Supplied records —

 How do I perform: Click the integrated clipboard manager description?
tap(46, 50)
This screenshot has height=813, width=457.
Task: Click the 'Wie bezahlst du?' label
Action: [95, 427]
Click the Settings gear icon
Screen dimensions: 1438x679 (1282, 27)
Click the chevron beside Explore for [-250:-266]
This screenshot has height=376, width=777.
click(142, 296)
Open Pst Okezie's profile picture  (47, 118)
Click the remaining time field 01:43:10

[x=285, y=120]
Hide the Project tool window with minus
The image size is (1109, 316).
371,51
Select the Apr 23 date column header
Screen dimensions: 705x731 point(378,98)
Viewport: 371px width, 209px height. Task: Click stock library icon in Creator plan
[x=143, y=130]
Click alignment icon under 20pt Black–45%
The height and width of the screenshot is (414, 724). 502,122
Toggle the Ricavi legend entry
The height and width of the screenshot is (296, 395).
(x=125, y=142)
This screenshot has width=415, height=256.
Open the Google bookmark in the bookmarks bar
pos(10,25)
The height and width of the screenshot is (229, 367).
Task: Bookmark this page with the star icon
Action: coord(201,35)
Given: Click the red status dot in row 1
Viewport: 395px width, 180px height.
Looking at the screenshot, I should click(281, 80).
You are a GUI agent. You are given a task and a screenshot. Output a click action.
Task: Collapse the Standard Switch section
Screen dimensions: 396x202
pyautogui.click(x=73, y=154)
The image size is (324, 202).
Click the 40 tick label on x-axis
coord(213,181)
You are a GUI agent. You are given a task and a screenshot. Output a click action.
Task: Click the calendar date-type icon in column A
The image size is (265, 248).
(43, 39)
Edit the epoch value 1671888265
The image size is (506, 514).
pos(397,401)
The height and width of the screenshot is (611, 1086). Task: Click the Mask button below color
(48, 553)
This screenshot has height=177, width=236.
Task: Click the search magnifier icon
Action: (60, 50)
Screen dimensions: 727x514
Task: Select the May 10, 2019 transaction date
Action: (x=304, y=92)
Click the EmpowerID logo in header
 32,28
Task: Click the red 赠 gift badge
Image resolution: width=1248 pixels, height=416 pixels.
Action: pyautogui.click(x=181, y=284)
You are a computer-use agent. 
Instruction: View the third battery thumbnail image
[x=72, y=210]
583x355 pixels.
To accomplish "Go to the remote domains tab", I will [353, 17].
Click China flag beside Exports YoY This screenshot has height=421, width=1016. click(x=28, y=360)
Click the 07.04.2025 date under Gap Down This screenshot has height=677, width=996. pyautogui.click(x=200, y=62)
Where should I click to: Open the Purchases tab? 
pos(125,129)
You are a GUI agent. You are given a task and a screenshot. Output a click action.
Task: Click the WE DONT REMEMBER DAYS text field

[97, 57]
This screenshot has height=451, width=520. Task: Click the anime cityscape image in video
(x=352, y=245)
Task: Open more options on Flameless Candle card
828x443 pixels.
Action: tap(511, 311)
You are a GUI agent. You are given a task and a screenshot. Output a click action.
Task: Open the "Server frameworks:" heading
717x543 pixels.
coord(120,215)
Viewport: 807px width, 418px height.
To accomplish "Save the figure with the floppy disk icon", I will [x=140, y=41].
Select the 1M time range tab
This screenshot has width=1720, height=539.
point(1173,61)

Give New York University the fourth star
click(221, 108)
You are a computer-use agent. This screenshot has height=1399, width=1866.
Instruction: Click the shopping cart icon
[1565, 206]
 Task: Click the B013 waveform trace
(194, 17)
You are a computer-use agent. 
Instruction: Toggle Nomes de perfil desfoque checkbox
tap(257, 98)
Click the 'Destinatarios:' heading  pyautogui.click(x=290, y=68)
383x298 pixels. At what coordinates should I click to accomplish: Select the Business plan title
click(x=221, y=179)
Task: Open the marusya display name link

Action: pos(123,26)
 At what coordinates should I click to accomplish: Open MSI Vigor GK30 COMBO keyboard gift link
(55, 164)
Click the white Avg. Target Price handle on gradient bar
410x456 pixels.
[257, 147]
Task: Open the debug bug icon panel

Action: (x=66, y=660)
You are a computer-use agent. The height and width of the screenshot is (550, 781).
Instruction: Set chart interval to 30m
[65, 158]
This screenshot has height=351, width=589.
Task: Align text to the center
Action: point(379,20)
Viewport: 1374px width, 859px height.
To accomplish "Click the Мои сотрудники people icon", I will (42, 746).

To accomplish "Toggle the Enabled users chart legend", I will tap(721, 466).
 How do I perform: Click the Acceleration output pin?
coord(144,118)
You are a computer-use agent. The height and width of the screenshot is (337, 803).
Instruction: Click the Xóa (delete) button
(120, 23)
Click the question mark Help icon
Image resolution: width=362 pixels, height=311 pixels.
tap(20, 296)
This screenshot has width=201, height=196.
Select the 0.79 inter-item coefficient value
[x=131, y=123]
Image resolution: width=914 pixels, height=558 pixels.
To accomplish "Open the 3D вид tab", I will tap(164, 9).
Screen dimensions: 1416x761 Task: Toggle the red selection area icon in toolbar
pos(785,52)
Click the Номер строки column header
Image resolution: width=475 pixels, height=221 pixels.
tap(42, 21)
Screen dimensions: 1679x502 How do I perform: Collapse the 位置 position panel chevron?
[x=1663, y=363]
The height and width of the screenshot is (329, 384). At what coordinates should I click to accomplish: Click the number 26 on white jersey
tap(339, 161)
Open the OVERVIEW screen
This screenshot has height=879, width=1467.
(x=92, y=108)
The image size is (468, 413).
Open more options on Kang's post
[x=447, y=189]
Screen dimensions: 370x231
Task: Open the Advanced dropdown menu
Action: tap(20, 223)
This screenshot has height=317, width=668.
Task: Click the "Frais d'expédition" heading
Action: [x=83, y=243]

What is expected — Full transcription, please: every entry, exactly as written.

Result for this exercise —
 How do I perform: Click the integrated clipboard manager description?
tap(46, 50)
This screenshot has height=813, width=457.
Task: Click the 'Wie bezahlst du?' label
Action: [95, 427]
Click the Settings gear icon
Screen dimensions: 1438x679 (1282, 27)
Click the chevron beside Explore for [-250:-266]
This screenshot has height=376, width=777.
click(142, 296)
Open Pst Okezie's profile picture  (47, 118)
Click the remaining time field 01:43:10

[x=285, y=120]
Hide the Project tool window with minus
The image size is (1109, 316).
371,51
Select the Apr 23 date column header
Screen dimensions: 705x731 point(378,98)
Viewport: 371px width, 209px height. Task: Click stock library icon in Creator plan
[x=143, y=130]
Click alignment icon under 20pt Black–45%
The height and width of the screenshot is (414, 724). 502,122
Toggle the Ricavi legend entry
The height and width of the screenshot is (296, 395).
(x=125, y=142)
This screenshot has width=415, height=256.
Open the Google bookmark in the bookmarks bar
pos(10,25)
The height and width of the screenshot is (229, 367).
Task: Bookmark this page with the star icon
Action: coord(201,35)
Given: Click the red status dot in row 1
Viewport: 395px width, 180px height.
Looking at the screenshot, I should click(281, 80).
You are a GUI agent. You are given a task and a screenshot. Output a click action.
Task: Collapse the Standard Switch section
Screen dimensions: 396x202
pyautogui.click(x=73, y=154)
The image size is (324, 202).
Click the 40 tick label on x-axis
coord(213,181)
You are a GUI agent. You are given a task and a screenshot. Output a click action.
Task: Click the calendar date-type icon in column A
The image size is (265, 248).
(43, 39)
Edit the epoch value 1671888265
The image size is (506, 514).
pos(397,401)
The height and width of the screenshot is (611, 1086). Task: Click the Mask button below color
(48, 553)
This screenshot has height=177, width=236.
Task: Click the search magnifier icon
Action: (60, 50)
Screen dimensions: 727x514
Task: Select the May 10, 2019 transaction date
Action: (x=304, y=92)
Click the EmpowerID logo in header
 32,28
Task: Click the red 赠 gift badge
Image resolution: width=1248 pixels, height=416 pixels.
Action: pyautogui.click(x=181, y=284)
You are a computer-use agent. 
Instruction: View the third battery thumbnail image
[x=72, y=210]
583x355 pixels.
To accomplish "Go to the remote domains tab", I will [353, 17].
Click China flag beside Exports YoY This screenshot has height=421, width=1016. click(x=28, y=360)
Click the 07.04.2025 date under Gap Down This screenshot has height=677, width=996. pyautogui.click(x=200, y=62)
Where should I click to: Open the Purchases tab? 
pos(125,129)
You are a GUI agent. You are given a task and a screenshot. Output a click action.
Task: Click the WE DONT REMEMBER DAYS text field

[97, 57]
This screenshot has height=451, width=520. Task: Click the anime cityscape image in video
(x=352, y=245)
Task: Open more options on Flameless Candle card
828x443 pixels.
Action: tap(511, 311)
You are a GUI agent. You are given a task and a screenshot. Output a click action.
Task: Open the "Server frameworks:" heading
717x543 pixels.
coord(120,215)
Viewport: 807px width, 418px height.
To accomplish "Save the figure with the floppy disk icon", I will [x=140, y=41].
Select the 1M time range tab
This screenshot has width=1720, height=539.
point(1173,61)

Give New York University the fourth star
click(221, 108)
You are a computer-use agent. This screenshot has height=1399, width=1866.
Instruction: Click the shopping cart icon
[1565, 206]
 Task: Click the B013 waveform trace
(194, 17)
You are a computer-use agent. 
Instruction: Toggle Nomes de perfil desfoque checkbox
tap(257, 98)
Click the 'Destinatarios:' heading  pyautogui.click(x=290, y=68)
383x298 pixels. At what coordinates should I click to accomplish: Select the Business plan title
click(x=221, y=179)
Task: Open the marusya display name link

Action: pos(123,26)
 At what coordinates should I click to accomplish: Open MSI Vigor GK30 COMBO keyboard gift link
(55, 164)
Click the white Avg. Target Price handle on gradient bar
410x456 pixels.
[257, 147]
Task: Open the debug bug icon panel

Action: (x=66, y=660)
You are a computer-use agent. The height and width of the screenshot is (550, 781).
Instruction: Set chart interval to 30m
[65, 158]
This screenshot has height=351, width=589.
Task: Align text to the center
Action: point(379,20)
Viewport: 1374px width, 859px height.
To accomplish "Click the Мои сотрудники people icon", I will (42, 746).

To accomplish "Toggle the Enabled users chart legend", I will tap(721, 466).
 How do I perform: Click the Acceleration output pin?
coord(144,118)
You are a computer-use agent. The height and width of the screenshot is (337, 803).
Instruction: Click the Xóa (delete) button
(120, 23)
Click the question mark Help icon
Image resolution: width=362 pixels, height=311 pixels.
tap(20, 296)
This screenshot has width=201, height=196.
Select the 0.79 inter-item coefficient value
[x=131, y=123]
Image resolution: width=914 pixels, height=558 pixels.
To accomplish "Open the 3D вид tab", I will tap(164, 9).
Screen dimensions: 1416x761 Task: Toggle the red selection area icon in toolbar
pos(785,52)
Click the Номер строки column header
Image resolution: width=475 pixels, height=221 pixels.
tap(42, 21)
Screen dimensions: 1679x502 How do I perform: Collapse the 位置 position panel chevron?
[x=1663, y=363]
The height and width of the screenshot is (329, 384). At what coordinates should I click to accomplish: Click the number 26 on white jersey
tap(339, 161)
Open the OVERVIEW screen
This screenshot has height=879, width=1467.
(x=92, y=108)
The image size is (468, 413).
Open more options on Kang's post
[x=447, y=189]
Screen dimensions: 370x231
Task: Open the Advanced dropdown menu
Action: tap(20, 223)
This screenshot has height=317, width=668.
Task: Click the "Frais d'expédition" heading
Action: [x=83, y=243]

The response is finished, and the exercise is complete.